Dear Sarah and Cicely,
Please do not kick me out of your book club here when I just barely got my toe in the door with all you hot AND smart babes.
Thank you so much for inviting me for this Sunday night. I'm sorry I didn't make it...BUT --WHAT a compliment—to come the first night willy-nilly don’t-worry-about-this-month’s-book-we’ll-barely-touch-it. A book club – well, I’ve been waiting for this, sniffing around the kitchen floor of inclusion, and it’s finally happening. For years I’ve heard about the chilling over some cool chard and a little “You know, I didn’t like the ending.” but no matter what…I just couldn’t get the golden ticket! Listen, I’ve read enough books and eaten enough chocolate to have earned both. I’ve been all holed up in my funny pants with my Dottie Allison, Maggie Atwood and Barbie Kingsolver and no deadline. Well, wake up, Little DeeDee!
By way of application I would like to say that I am a current member of the Belk’s Bra and Panty Club. Also, I would be willing to speed read after doing shots of tequila just to prove my fluency and alcohol tolerance, skills it sounds like I’ll need.
Why I had to bail tonight: I got to whining to my husband about work I hadn't gotten done and Monday looming, and just generally spun myself into a dirty little funk.
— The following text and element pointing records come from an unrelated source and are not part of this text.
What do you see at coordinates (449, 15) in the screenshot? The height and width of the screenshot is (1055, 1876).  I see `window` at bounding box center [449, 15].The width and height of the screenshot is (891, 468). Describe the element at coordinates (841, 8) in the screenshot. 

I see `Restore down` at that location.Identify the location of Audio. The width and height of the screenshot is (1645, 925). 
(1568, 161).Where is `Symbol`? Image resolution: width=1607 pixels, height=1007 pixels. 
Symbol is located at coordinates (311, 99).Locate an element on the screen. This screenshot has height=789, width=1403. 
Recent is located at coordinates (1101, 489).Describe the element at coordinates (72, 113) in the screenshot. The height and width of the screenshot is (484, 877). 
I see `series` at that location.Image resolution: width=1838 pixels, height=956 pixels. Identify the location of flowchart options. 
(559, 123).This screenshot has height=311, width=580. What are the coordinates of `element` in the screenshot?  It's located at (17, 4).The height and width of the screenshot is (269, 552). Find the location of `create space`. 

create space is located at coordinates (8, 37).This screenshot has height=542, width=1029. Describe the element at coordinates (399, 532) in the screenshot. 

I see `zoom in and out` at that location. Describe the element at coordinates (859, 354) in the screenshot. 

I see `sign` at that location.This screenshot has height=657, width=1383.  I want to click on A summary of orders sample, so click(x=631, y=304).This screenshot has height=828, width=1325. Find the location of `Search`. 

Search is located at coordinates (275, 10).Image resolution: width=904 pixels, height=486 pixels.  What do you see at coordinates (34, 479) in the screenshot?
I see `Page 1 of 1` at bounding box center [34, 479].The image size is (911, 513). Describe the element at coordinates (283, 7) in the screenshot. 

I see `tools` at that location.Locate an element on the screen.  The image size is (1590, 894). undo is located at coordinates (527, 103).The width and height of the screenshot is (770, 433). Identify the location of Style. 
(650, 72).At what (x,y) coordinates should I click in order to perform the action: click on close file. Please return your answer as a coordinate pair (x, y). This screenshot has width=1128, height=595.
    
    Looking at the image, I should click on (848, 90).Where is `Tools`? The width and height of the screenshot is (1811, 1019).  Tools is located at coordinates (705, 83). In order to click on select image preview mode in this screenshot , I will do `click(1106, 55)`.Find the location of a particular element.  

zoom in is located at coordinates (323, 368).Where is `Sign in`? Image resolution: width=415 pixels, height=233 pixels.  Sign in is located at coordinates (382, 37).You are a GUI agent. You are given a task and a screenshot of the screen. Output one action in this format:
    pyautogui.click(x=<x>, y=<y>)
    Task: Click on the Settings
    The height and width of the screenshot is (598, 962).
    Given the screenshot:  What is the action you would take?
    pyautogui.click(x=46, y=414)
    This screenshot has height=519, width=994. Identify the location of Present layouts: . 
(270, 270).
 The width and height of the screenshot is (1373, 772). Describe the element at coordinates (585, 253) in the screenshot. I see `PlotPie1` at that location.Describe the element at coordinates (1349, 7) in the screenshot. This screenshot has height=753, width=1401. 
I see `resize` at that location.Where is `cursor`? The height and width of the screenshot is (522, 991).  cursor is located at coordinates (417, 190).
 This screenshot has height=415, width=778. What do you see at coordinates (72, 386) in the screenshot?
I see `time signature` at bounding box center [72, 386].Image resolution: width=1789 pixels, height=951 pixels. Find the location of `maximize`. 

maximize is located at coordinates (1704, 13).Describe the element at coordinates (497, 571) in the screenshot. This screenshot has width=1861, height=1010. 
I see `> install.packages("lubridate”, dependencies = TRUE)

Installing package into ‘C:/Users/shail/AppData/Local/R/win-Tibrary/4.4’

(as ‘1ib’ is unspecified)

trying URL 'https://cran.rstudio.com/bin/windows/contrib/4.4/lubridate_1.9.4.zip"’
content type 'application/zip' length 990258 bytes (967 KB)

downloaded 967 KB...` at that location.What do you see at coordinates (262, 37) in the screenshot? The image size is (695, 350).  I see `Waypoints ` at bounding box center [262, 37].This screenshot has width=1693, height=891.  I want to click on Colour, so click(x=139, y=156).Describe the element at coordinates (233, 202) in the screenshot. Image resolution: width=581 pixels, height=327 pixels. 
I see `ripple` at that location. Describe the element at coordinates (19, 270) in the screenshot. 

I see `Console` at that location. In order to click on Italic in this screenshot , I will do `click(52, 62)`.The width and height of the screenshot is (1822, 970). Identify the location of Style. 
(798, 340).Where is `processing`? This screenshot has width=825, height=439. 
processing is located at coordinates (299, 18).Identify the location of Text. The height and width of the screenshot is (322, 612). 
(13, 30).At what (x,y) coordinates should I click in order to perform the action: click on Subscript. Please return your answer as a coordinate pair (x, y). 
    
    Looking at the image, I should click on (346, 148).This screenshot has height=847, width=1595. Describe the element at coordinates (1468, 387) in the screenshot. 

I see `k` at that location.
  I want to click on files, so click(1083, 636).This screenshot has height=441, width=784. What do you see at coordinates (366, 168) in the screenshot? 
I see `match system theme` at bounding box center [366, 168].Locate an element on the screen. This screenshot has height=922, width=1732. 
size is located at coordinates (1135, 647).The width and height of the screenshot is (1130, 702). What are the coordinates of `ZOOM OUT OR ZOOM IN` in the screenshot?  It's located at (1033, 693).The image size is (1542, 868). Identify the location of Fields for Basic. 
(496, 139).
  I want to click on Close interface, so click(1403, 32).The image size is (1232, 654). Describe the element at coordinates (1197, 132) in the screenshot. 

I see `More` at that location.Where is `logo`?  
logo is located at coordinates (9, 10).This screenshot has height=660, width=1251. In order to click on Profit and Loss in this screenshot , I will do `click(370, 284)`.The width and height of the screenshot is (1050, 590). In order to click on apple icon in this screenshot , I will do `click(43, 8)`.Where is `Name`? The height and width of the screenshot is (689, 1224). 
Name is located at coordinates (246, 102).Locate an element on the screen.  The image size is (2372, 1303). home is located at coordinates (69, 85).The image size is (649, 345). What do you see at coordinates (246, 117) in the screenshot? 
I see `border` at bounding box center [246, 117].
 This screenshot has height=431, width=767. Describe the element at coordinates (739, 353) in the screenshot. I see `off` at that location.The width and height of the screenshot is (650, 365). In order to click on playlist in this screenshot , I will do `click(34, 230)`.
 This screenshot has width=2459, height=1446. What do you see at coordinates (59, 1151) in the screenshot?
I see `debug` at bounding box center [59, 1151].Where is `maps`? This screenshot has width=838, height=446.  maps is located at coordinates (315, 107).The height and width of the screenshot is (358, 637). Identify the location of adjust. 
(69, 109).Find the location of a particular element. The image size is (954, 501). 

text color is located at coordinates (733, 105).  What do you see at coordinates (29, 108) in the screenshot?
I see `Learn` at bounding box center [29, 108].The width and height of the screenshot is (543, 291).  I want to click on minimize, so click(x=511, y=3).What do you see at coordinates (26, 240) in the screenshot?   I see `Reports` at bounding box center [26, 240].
Taking a little twirl around the house and finding myself “paralyzed with possibility” (crap everywhere, no clean jeans, and the list from Hell), I heard the word I’ve come to hate…SIMPLIFY. By the time he was done with his speech I could barely sneak out of the house to drop off the kid and make a 2nd trip to deliver a well-meaning turkey to someone who apparently had been “simplifying” with a nappypoo the first time I came by.
Have you ever seen those stickers at the dollar store – they are “thought clouds” in purple animal print, marketed for teenagers to put on their walls above pictures of their beautiful selves (probably flashing for Facebook). I bought a set…I had a dollar. One of the thought bubbles said, “Love me, love my mess!” And I say in my own purple-animal print way, with a little roar big enough to blow the bills off the dining room table, “Love me, Love my YES!” Bring it on.
It’s early still…I know right now you’re meeting without me; probably still laughing, touching each other on the shoulders, saying “you know, it’s the whole thing, it’s the minced onion with the poppy seed and the butter and swiss cheese and the ham and the right party rolls…it’s a total taste sensation.” I bet Kara made something real good. For the record I am NOT sitting here with flaky skin and no clue what to wear with the 3rd graders tomorrow. You know I could care less about acceptance and the mercilessness of children regarding substitutes.
So great to see you both on Friday night-- Cicely, thanks so much for having us to your housewarming...that was great, especially if this translates into us getting some new flooring ourselves this spring. You outdid yourself and I appreciate it. Only regret: I wish I’d put some of the little Chick-fila sandwiches in my purse, but I never could sense a good time to really go for a handful.
Sarah...you will be happy to hear of an item on my Christmas list -- a new jar for olive oil since I want to snnaaazzze up my kitchen a little bit in the new year. In this past year, though, I have so enjoyed the jar that you brought to Melissa's house for the gift exchange because you could not stand the sight of it in your house. I continue to be amazed at how the good taste of others ends up benefitting me! Yahoo! Now, while I have much lower standards than you, even I can see the room for improvement. When I sell my first screenplay I plan on stockpiling Italian dinnerware, but until then I just cross my fingers for another good white elephant party.
Also, do WE have a name? If not, that’s fine, no pressure. I can just start saying, “It was SO funny…at my book club last week…”
Kisses and love,
p.s. What are WE reading for December?